Cosa vuoi dirgli ad uno così?


----------



## Oronzo Cana (19 Marzo 2018)

> l'ho avvicinato alla porta su suggerimento dell'ex presidente


----------



## Jackdvmilan (19 Marzo 2018)

E per il fatto che dopo 20 minuti erano già tutti morti spompati con la lingua di fuori? E per il fatto che non c'era minima coesione tra i reparti in entrambe le fasi?
In ogni caso ha avuto anche troppo tempo...


----------



## de sica (19 Marzo 2018)

Admin ha scritto:


> Vincenzo Montella, intervistato da Radio Anch'io Lo Sport, ha parlato anche di Milan. Ecco le dichiarazioni del tecnico:"Cutrone? Felicissimo per la sua convocazione. Lo ritengo una mia creatura. Avevo intuito subito la sua fame di arrivare e migliorare. Ci abbiamo lavorato molto. *La risalita del Milan? Non so cosa dire. Non seguo la Serie A. Ma stanno andando bene anche perchè davanti hanno rallentano. Ma non nel nostro mestiere capita di diventare capri espiatori. Io ho dovuto allenare una squadra totalmente nuova. Serviva tempo ma dopo la campagna acquisti sontuosa si pensava di dover vincere subito. Il modulo? Nelle ultime partite difendevamo a quattro ma non se ne è accorto nessuno. Suso? Ha sempre giocato dove ha giocato ora. Solo un paio di volte l'ho avvicinato alla porta su suggerimento dell'ex presidente, ma avevo ragione io".
> *



Stiamo andando bene perché adesso abbiamo un ALLENATORE in panchina, e non perché hanno rallentato le altre. Semmai ci fa comodo perché almeno stiamo recuperando punti, i punti persi per causa tua povero gilipollas


----------



## pazzomania (19 Marzo 2018)

Admin ha scritto:


> Vincenzo Montella, intervistato da Radio Anch'io Lo Sport, ha parlato anche di Milan. Ecco le dichiarazioni del tecnico:"Suso? Ha sempre giocato dove ha giocato ora. Solo un paio di volte l'ho avvicinato alla porta *su suggerimento dell'ex presidente,* ma avevo ragione io".
> [/B]



Spero si riferisse alla scorsa stagione.


----------



## Dapone (19 Marzo 2018)

ma il Siviglia ieri che ha fatto?


----------



## tifoso evorutto (19 Marzo 2018)

Admin ha scritto:


> Vincenzo Montella, intervistato da Radio Anch'io Lo Sport, ha parlato anche di Milan. Ecco le dichiarazioni del tecnico:"Cutrone? Felicissimo per la sua convocazione. Lo ritengo una mia creatura. Avevo intuito subito la sua fame di arrivare e migliorare. Ci abbiamo lavorato molto. *La risalita del Milan? Non so cosa dire. Non seguo la Serie A. Ma stanno andando bene anche perchè davanti hanno rallentano. Ma non nel nostro mestiere capita di diventare capri espiatori. Io ho dovuto allenare una squadra totalmente nuova. Serviva tempo ma dopo la campagna acquisti sontuosa si pensava di dover vincere subito. Il modulo? Nelle ultime partite difendevamo a quattro ma non se ne è accorto nessuno. Suso? Ha sempre giocato dove ha giocato ora. Solo un paio di volte l'ho avvicinato alla porta su suggerimento dell'ex presidente, ma avevo ragione io".
> *



No caro Vincenzo, capro espiatorio proprio no, hai toppato in pieno preparazione atletica e hai perso lo spogliatoio, non impugnabile l'esonero.

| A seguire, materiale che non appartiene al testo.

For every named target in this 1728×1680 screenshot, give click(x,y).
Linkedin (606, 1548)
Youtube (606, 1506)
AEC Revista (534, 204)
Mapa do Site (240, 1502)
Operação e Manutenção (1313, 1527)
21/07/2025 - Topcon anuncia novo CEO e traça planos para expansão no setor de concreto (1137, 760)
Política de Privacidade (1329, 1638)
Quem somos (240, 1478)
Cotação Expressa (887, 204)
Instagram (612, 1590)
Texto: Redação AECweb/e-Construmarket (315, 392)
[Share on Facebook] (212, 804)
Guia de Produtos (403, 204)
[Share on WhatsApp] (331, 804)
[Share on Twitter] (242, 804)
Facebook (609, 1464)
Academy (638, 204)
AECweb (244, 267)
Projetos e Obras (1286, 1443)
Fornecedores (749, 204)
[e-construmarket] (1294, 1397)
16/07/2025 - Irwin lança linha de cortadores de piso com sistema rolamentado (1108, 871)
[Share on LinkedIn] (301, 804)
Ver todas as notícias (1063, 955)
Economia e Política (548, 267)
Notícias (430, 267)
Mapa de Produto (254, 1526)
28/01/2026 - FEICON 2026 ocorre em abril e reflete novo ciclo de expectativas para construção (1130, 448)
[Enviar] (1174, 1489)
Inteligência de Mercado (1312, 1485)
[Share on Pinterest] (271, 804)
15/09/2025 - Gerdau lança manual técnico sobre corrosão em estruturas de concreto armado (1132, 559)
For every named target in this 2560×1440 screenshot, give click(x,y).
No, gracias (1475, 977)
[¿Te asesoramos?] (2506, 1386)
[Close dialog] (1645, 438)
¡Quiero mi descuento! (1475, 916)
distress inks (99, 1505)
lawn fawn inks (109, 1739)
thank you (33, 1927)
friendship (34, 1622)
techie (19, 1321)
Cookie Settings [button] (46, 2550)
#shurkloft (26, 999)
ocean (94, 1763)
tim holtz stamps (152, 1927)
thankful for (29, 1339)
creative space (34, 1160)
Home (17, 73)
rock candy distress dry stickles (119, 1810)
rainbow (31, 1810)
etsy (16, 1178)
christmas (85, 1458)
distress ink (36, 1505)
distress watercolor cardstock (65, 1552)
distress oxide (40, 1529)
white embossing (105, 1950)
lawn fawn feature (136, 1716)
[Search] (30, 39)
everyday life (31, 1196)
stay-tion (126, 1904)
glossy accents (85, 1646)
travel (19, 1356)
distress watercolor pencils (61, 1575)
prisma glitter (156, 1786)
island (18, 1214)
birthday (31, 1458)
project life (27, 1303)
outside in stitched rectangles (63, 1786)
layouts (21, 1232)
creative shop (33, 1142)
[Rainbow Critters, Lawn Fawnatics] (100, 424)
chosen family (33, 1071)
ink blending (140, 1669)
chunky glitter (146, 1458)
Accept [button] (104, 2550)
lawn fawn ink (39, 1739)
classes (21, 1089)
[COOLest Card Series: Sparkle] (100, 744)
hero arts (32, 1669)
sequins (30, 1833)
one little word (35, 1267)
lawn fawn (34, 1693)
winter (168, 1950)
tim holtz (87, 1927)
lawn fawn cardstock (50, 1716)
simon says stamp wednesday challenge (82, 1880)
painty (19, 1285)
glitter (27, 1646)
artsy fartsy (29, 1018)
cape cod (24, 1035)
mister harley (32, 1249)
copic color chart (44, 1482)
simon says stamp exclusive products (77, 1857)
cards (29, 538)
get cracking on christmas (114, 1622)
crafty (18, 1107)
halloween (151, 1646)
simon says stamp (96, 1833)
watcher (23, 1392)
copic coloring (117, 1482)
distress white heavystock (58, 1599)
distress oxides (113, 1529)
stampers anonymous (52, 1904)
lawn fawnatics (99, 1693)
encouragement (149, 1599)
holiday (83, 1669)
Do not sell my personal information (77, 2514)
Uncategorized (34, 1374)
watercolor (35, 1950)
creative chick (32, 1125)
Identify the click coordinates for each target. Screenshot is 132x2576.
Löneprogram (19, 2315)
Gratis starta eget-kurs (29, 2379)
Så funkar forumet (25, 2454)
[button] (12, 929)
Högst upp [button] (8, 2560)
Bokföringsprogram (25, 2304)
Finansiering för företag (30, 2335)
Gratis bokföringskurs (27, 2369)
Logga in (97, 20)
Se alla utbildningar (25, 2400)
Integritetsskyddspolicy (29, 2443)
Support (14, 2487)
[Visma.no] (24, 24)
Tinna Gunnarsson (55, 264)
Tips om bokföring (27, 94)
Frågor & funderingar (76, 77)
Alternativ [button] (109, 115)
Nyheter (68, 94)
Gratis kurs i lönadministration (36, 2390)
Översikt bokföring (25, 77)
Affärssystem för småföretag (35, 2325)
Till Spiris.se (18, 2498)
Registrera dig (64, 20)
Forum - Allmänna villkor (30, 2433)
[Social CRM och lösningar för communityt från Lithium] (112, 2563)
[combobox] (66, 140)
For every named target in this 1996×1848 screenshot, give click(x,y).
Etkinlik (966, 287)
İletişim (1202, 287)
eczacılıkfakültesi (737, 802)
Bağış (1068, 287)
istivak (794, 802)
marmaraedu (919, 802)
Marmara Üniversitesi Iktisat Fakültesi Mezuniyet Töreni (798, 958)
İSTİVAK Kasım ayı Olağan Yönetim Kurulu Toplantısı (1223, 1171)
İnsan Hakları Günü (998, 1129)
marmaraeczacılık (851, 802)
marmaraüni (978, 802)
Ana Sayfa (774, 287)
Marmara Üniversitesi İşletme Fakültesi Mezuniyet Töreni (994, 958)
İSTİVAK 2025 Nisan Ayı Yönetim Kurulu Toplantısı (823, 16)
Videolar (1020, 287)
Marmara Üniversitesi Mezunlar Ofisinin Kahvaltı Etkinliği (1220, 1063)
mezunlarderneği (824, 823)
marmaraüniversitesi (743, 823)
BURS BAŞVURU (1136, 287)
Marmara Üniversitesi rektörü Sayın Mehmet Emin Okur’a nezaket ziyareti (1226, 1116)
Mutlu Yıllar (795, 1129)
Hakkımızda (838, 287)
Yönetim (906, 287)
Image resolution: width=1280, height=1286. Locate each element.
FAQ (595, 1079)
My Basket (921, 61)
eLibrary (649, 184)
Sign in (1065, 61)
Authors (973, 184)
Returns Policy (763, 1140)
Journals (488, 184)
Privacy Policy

Certo è indubbio che tu sia stato l'allenatore capace di riportarci dignità, il tuo giropalla ormai era divenuto troppo fine a se stesso, ma nessuno ci ha mai messo sotto o umiliato come accaduto sotto le esperienze Allegri, Inzaghi e Miha.

Hai anche raggiunto tutti gli obiettivi che ti sono stati richiesti, supercoppa, qualificazione Uefa e pre qualifiche Uefa questa estate,
ci hai anche lasciato con il superamento della fase a girone già praticamente conquistata, 
grande neo il ritardo in campionato, non tutto giustificabile.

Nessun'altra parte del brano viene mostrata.